INPUT RECORDS ▸

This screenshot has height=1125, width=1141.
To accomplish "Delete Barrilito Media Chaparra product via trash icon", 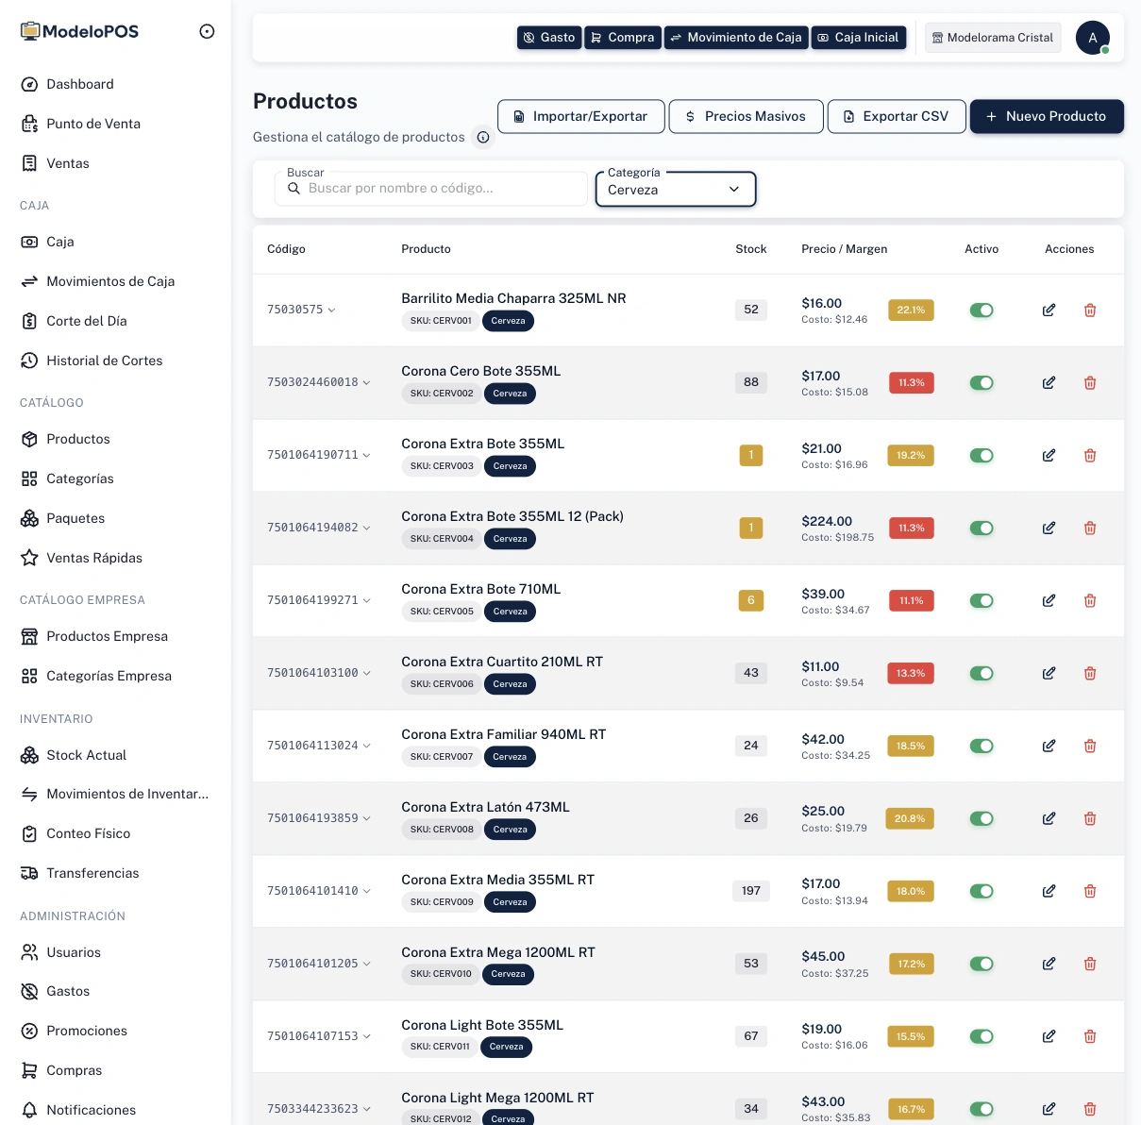I will click(1090, 311).
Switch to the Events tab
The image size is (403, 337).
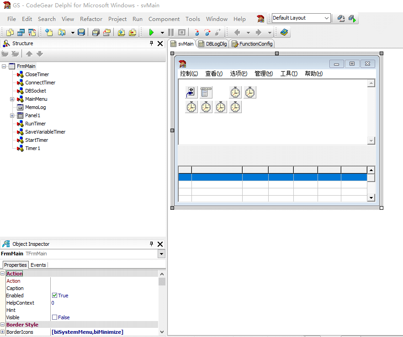38,265
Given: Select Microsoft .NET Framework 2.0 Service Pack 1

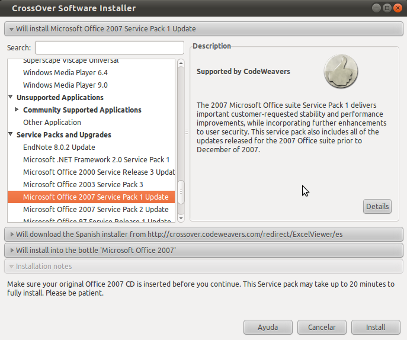Looking at the screenshot, I should pyautogui.click(x=96, y=160).
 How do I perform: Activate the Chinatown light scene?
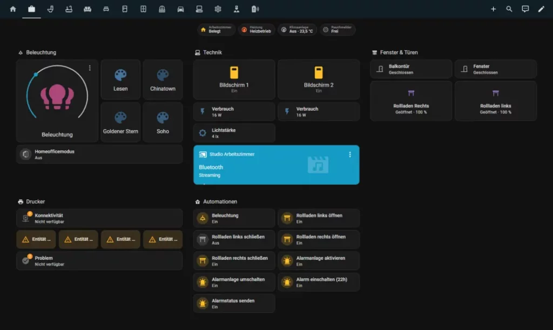coord(163,79)
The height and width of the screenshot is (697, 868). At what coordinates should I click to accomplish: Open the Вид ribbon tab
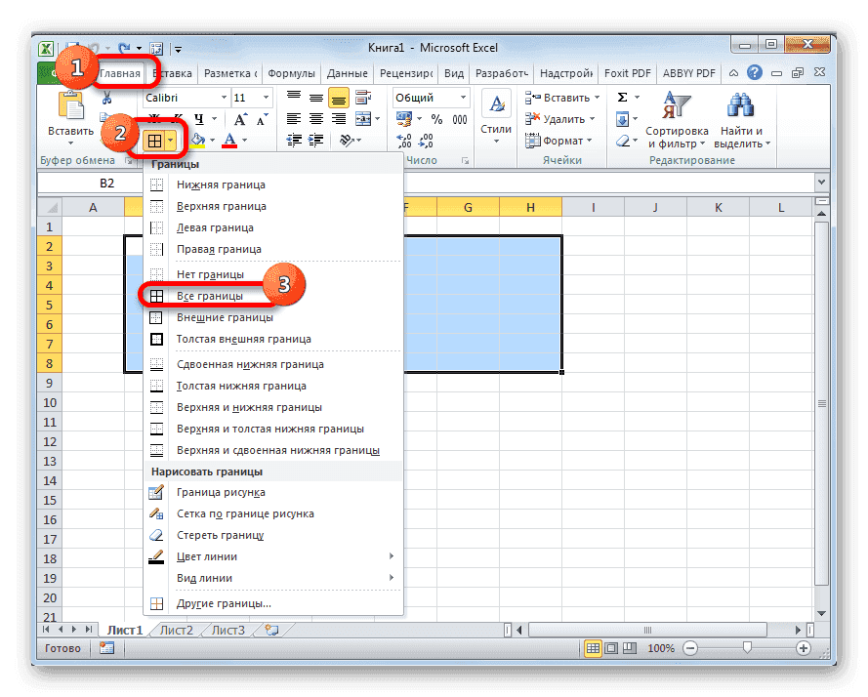tap(453, 72)
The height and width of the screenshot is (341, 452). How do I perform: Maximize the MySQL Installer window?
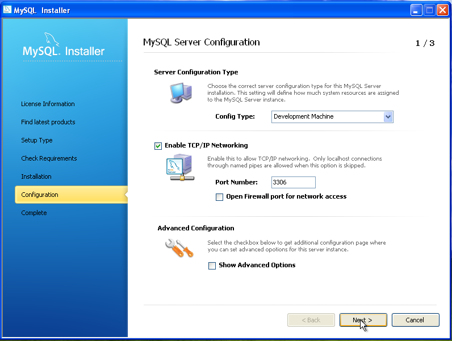tap(429, 10)
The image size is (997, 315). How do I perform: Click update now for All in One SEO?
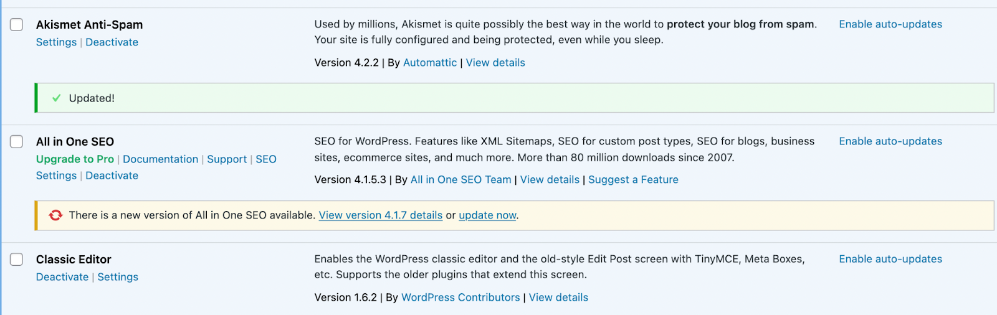pyautogui.click(x=487, y=215)
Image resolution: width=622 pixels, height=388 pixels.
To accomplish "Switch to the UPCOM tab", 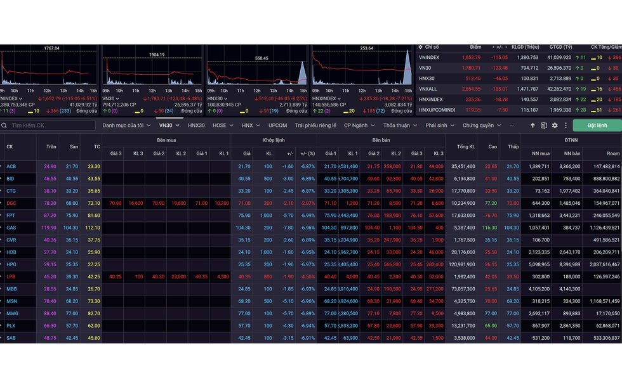I will coord(277,126).

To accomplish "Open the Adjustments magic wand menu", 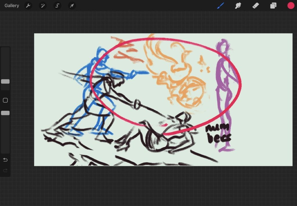I will click(x=43, y=6).
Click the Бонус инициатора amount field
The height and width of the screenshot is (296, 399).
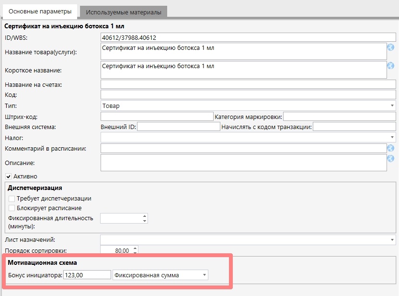tap(87, 275)
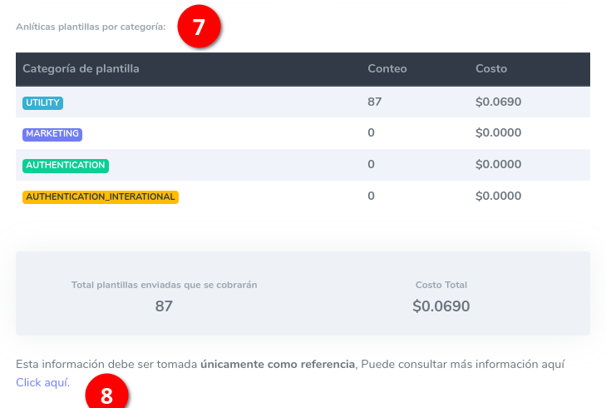This screenshot has width=606, height=408.
Task: Click the MARKETING row cost value
Action: [x=498, y=133]
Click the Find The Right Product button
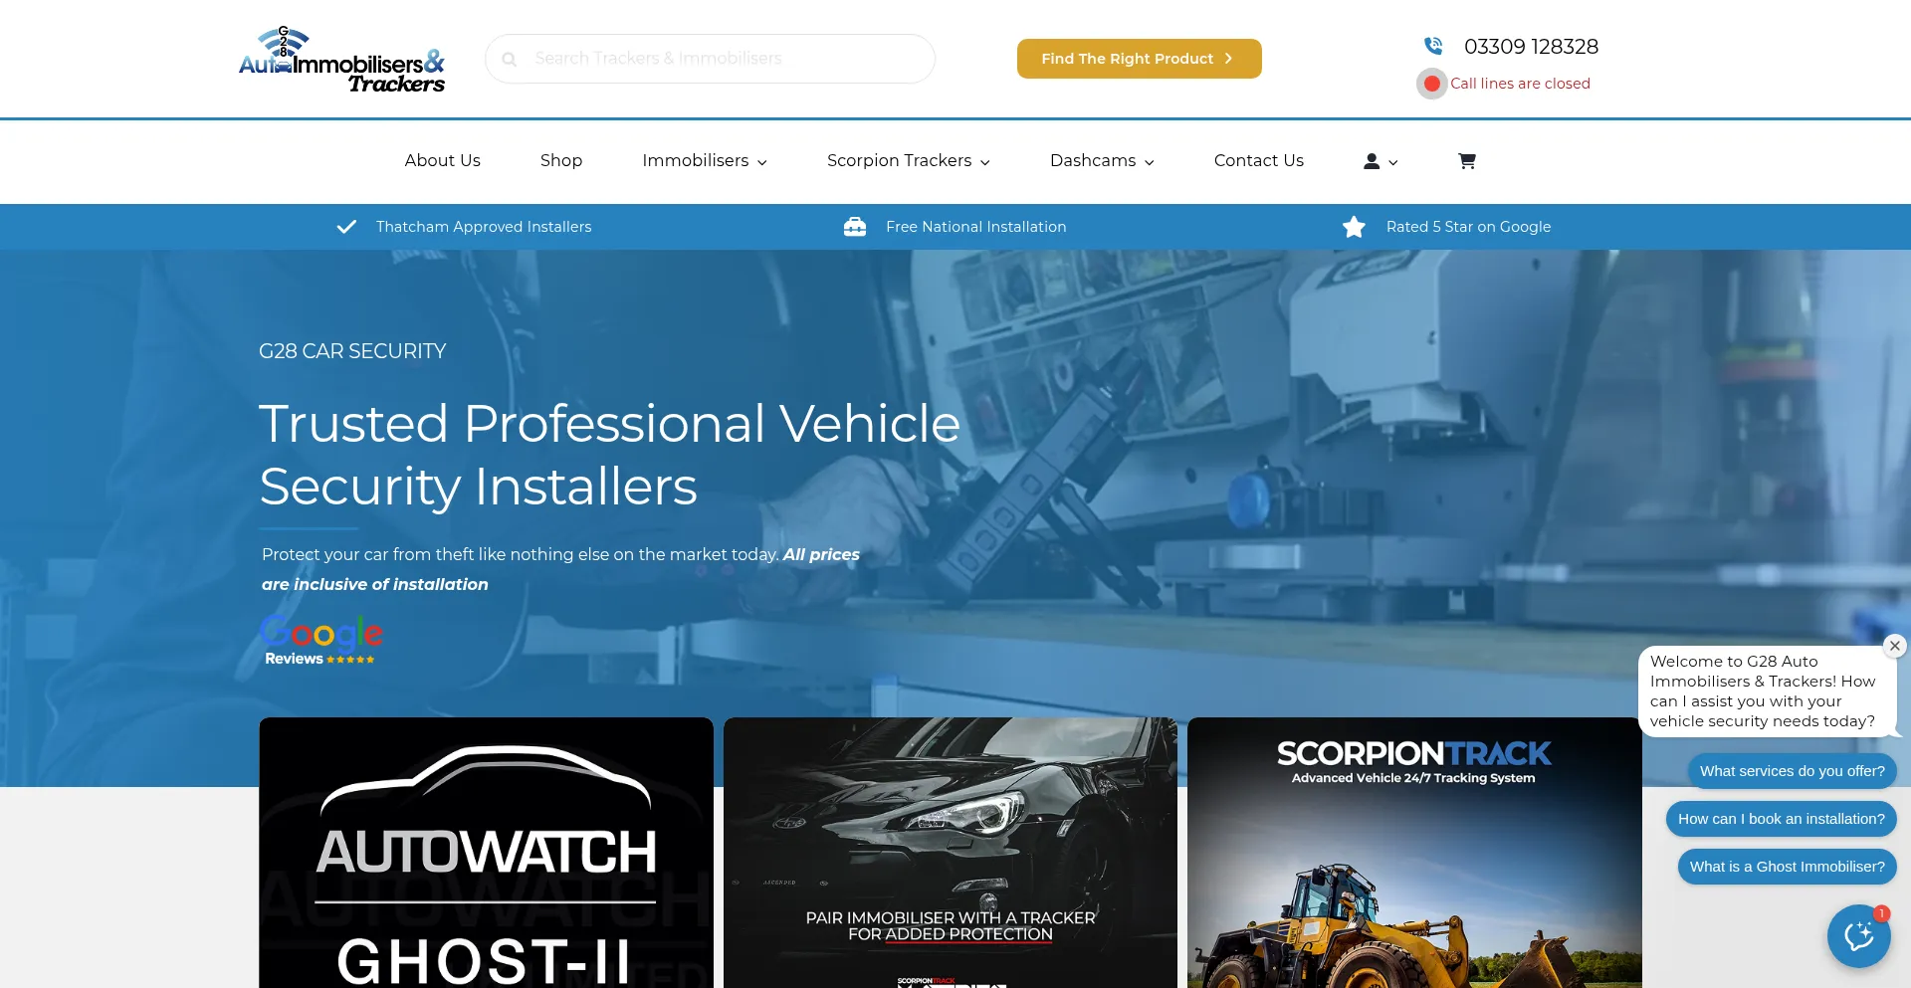This screenshot has height=988, width=1911. (x=1139, y=59)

EXERCISE BRIEF ▸ Reproduce, word for word, the lines from the one containing "The height and width of the screenshot is (296, 399)." through the final line above. Leave every picture out.

WRITTEN ANSWER ▸
The height and width of the screenshot is (296, 399).
tap(87, 275)
This screenshot has width=606, height=408.
Task: Click the MARKETING row cost value
Action: [x=498, y=133]
Click the Find The Right Product button
This screenshot has height=988, width=1911. (x=1139, y=59)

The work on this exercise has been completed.